Monday, October 12, 2015

31 Days of Horror- Day 12: Lake Mungo (2008)

(dir. Joel Anderson)

Arclight Films

A family tries to cope after their daughter drowns.


Lake Mungo is one of the most uniquely effective modern ghost stories I’ve ever seen. Not only does it leave you with something to contemplate, it manages to create lasting terror with the use of only one, impeccable jump scare. Anderson’s film is no simple paranormal movie, but a meditation on western culture’s relationship with death, mediums, film, and doppelgangers.

The film is made in a cinéma vérité style, consisting largely of interviews with the family and friends of the deceased Alice Palmer, and older footage and photos that depict Alice when she was alive. Alice’s mother, father, and brother each try to deal with her death in different ways, and their belief in or lack of belief in the supernatural not only allows them to eventually move on, but also sets them up for a heartbreaking revelation they aren’t even aware occurs. This entire journey from grief, to acceptance, to revelation rests entirely on what can be recorded-video footage, photographs, and sound clips. This process of recording makes the supernatural subsequently easier to accept, but also easier to discredit. Ultimately, technology is the characters’ undoing, but this is done so subtly that it never comes off as a finger-waving warning, only an observation.

On one level, the film is a heartfelt dramatic exploration of grief and how a belief in the supernatural allows people to hold onto the departed for a little longer. On another level, the film works as a Poe-esque tragedy bound to haunt your dreams. As a result of these two levels, the film is full of juxtapositions: beauty and ugliness, purity and depravity, togetherness and isolation, nature and artifice.
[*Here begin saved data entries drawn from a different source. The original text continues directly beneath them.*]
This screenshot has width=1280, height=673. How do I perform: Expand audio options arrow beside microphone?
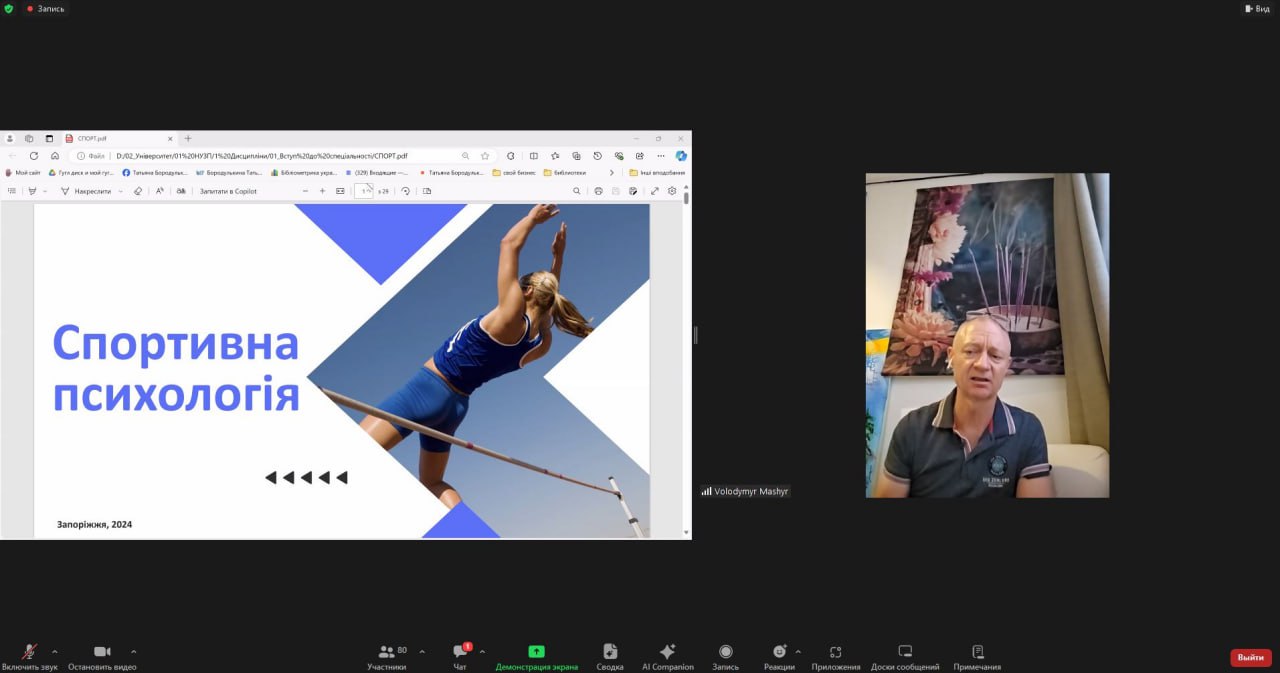(54, 651)
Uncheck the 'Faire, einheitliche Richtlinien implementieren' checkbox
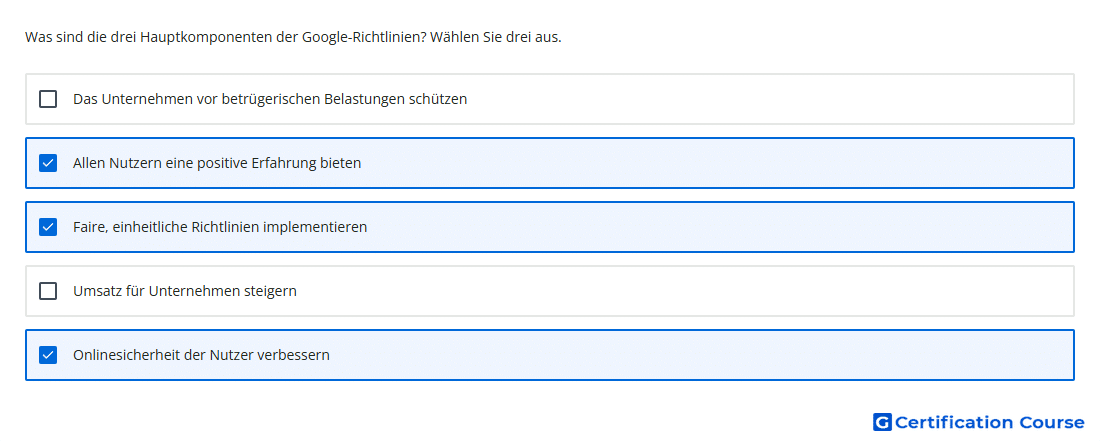The image size is (1100, 441). tap(48, 227)
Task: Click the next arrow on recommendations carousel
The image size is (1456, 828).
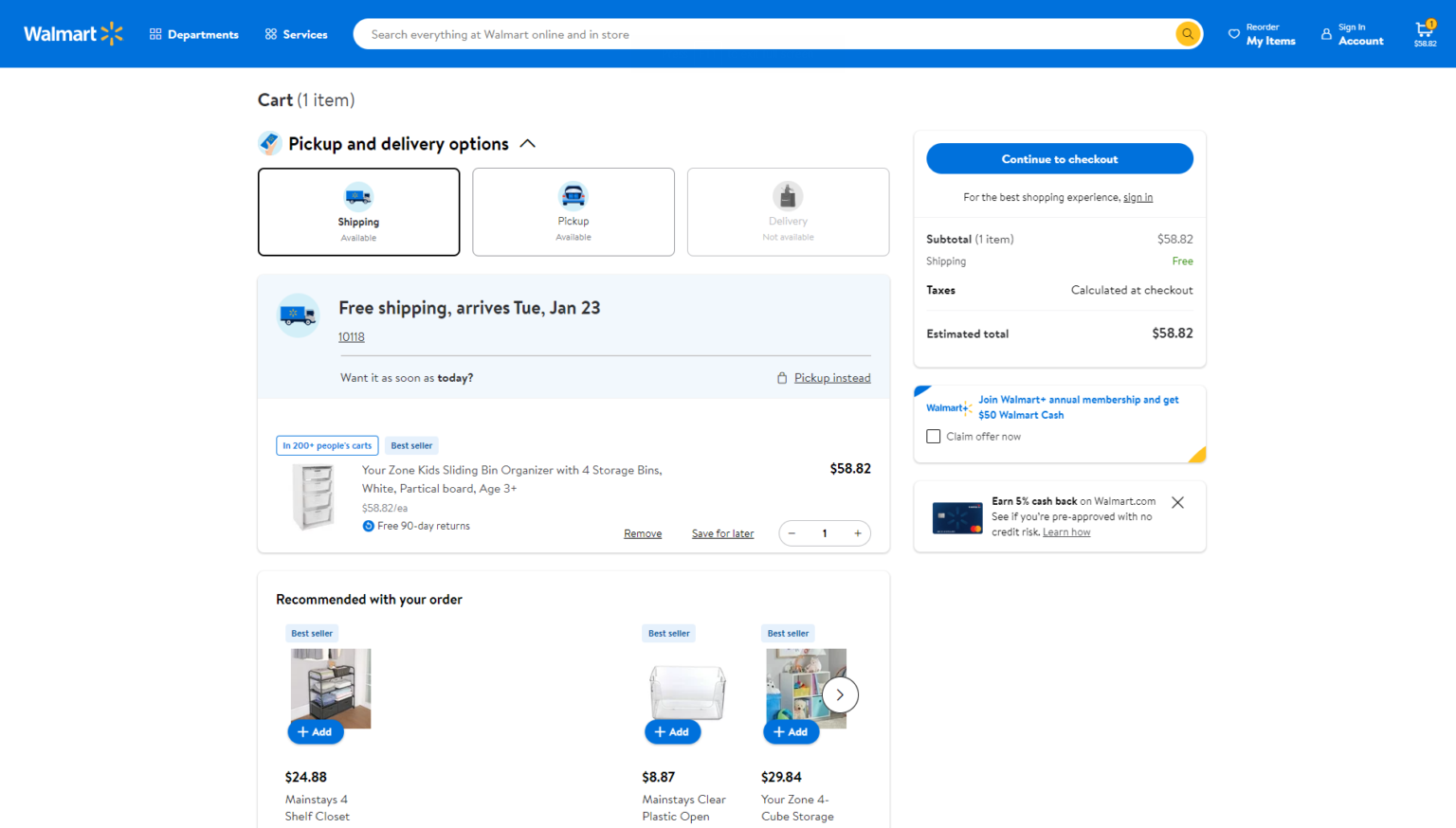Action: [x=840, y=693]
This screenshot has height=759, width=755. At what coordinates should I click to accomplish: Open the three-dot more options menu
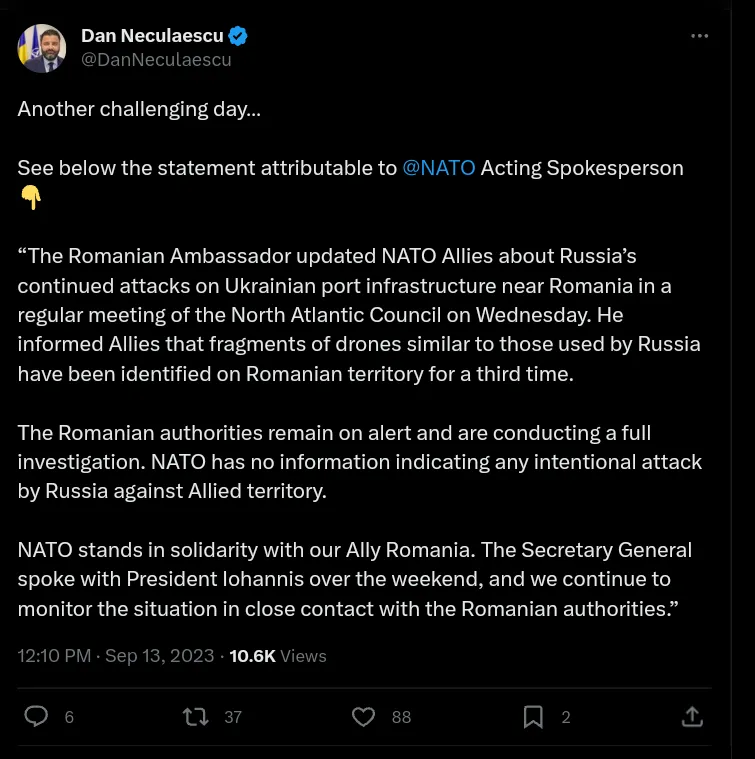700,36
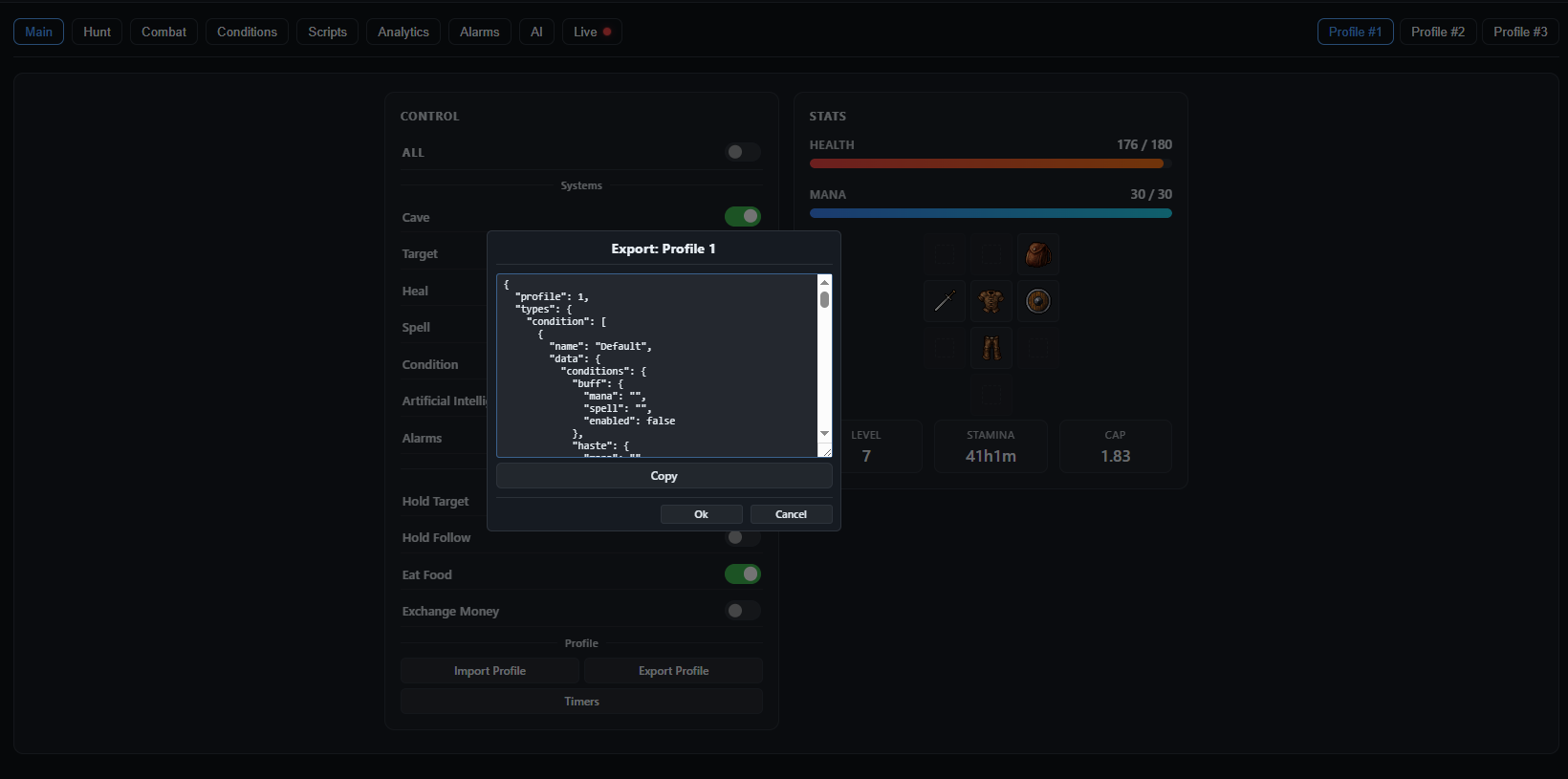
Task: Click the Copy button in export dialog
Action: pyautogui.click(x=664, y=476)
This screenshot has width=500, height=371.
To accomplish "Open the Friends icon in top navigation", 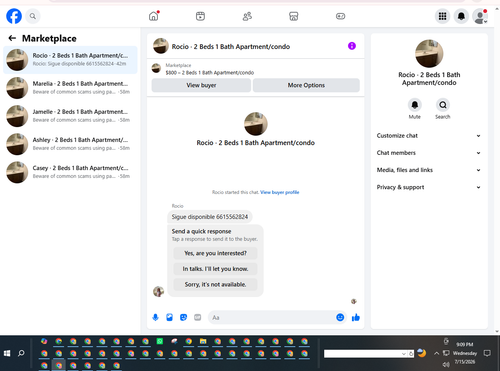I will pyautogui.click(x=247, y=16).
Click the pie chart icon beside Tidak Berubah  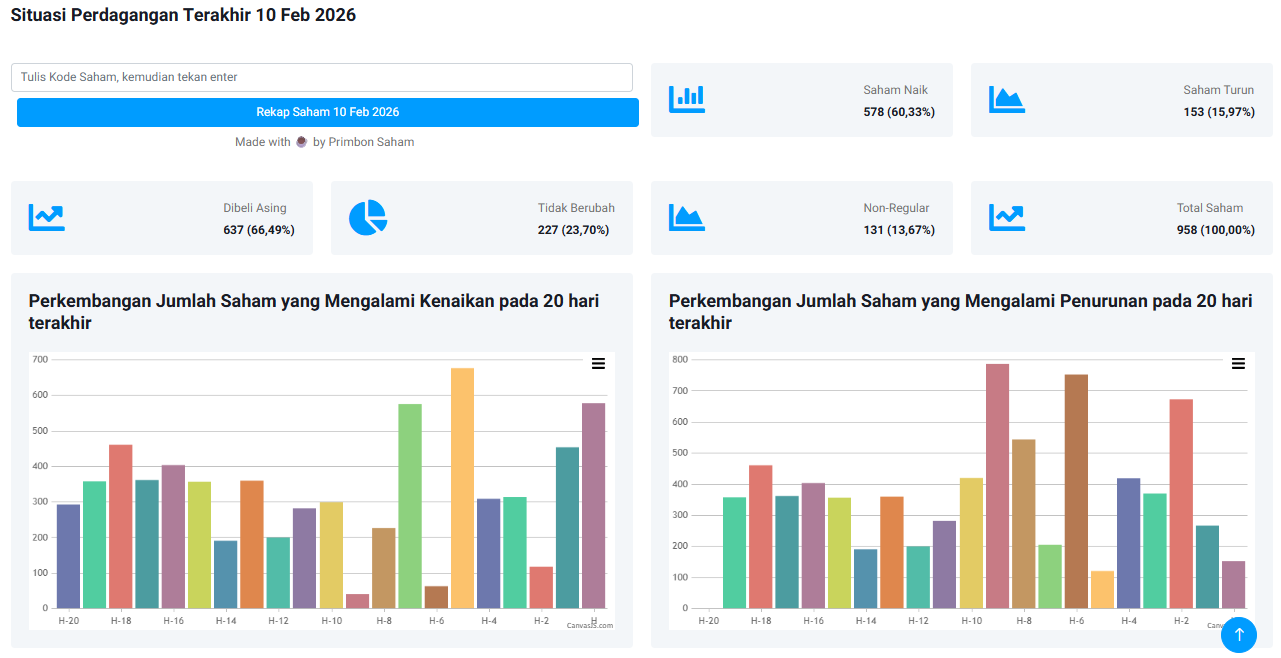click(x=367, y=217)
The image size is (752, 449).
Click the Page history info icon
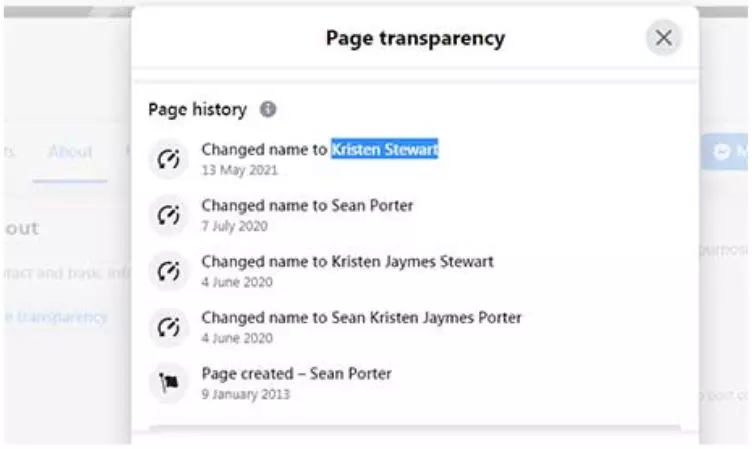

While other horror films have delved deep into the loneliness of death alongside the impact of technology, notably 2001’s Kairo, none have managed to so successfully weave together a sense of reality with folklore.

Scare Factor: 4/5 Frightening and deeply moving, Lake Mungo is a breath of fresh air in the ghost sub- genre, and it remains one of the best, and most nuanced uses of the found-footage format.